I can add commentary from another tool developer's perspective. Darshan (http://www.mcs.anl.gov/research/projects/darshan/) has always just wrapped the C API. That's been a boon for us in the past, because (with rare hiccups) it has allowed us to instrument I/O across platforms, MPI implementations, compilers, languages, and vendors with a single, heavily tested set of wrapper functions. We do not exhaustively wrap every MPI function, just enough to monitor I/O activity.

For my 2 cents, I'm not looking forward to duplicating all of the wrappers or trying to detect which method to use on different platforms, much less keeping them all tested and maintained.

Is there an example in the code base of implementing wrapper functions for C, C++, and the various Fortran variants? No one on my team is a Fortran developer so we have a learning curve if we want to consider adding robust Fortran wrappers.

Also (maybe this should be a separate ticket) but pending the outcome of this ticket, the language in the online FAQ is out of sync with the current OpenMPI design:

https://www.open-mpi.org/faq/?category=perftools#PMPI

[jsquyres]

@markalle and I finally got on a phone call to discuss this idea.
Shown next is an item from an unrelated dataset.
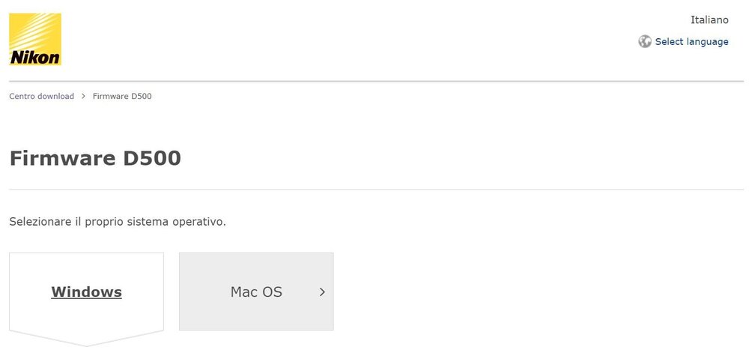Click the downward pointer beneath Windows tile
Viewport: 749px width, 353px height.
(86, 339)
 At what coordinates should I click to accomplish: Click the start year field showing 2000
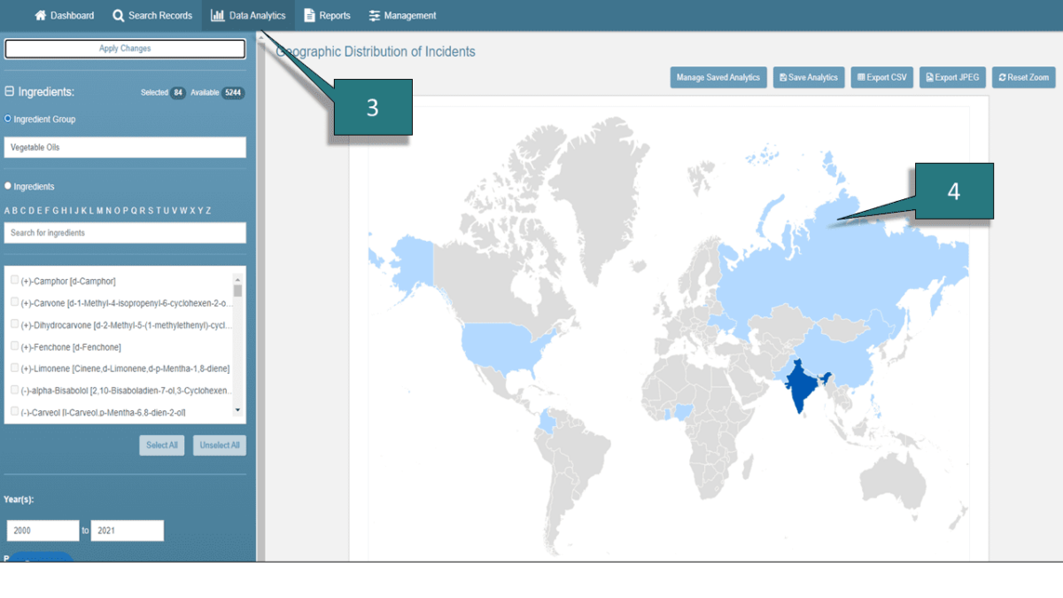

Here's what we concluded (please correct anything I get wrong here):

1. The general idea is to have an MCA parameter that allows flipping between having the mpif.h MPI interface functions call their underlying C counterparts with an MPI_ prefix or a PMPI_ prefix.
   1. We didn't talk about this, but I'd suggest leaving the default behavior the same as it is today: Fortran functions call underlying PMPI_ functions.
   2. Extra bonus points for having a configure CLI option to change the default value of the MCA parameter.
2. By definition, there are a small number of Fortran functions where this scheme will not apply:
   1. Some mpif.h subroutines that do not call their underlying C MPI_ (or PMPI_) functions (e.g., the attribute functions).
   2. We need to audit the mpi-f08, mpi-ignore-tkr, and mpi-tkr module implementations and see if there are additional subroutines in these Fortran interfaces that do not call their corresponding mpif.h subroutines (meaning: I do not remember offhand if there are any or not -- some of the funtion-pointer-passing functions might be weird...?).
   3. Some Fortran MPI functions do not have C counterparts (e.g., MPISIZEOF, some of the MPI*_MEM functions immediately jump to mind).
3. This scheme will likely be implemented thusly:
   1. All the ompi/mpi/fortran/mpif-h/*_f.c wrappers will use a function pointer to call the underlying MPI_/PMPI_ function.
   2. The values of these function pointers will be set (according to the value of the MCA param) in two general places:
      1. opal_init(). This will cover the cases where a C application calls MPI_INIT[_THREAD].
      2. Some checker that will be put at the top of mpif-h implementations of MPI_INIT[_THREAD] and the small number of subroutines that can be invoked before INIT (e.g., MPI_INITIALIZED and friends).
      3. NOTE: The thought occurs to me that it will be tricky to get the value of an MCA param at these (pre- and very-early-INIT-before-MCA-params-are-setup) times. TBD.
4. We need to clearly document which Fortran interfaces are not covered by this scheme (i.e., won't be intercepted if a tool writer solely intercepts MPI C APIs and the MCA param has Fortran OMPI calls invoking their underlying C MPI_ counterparts).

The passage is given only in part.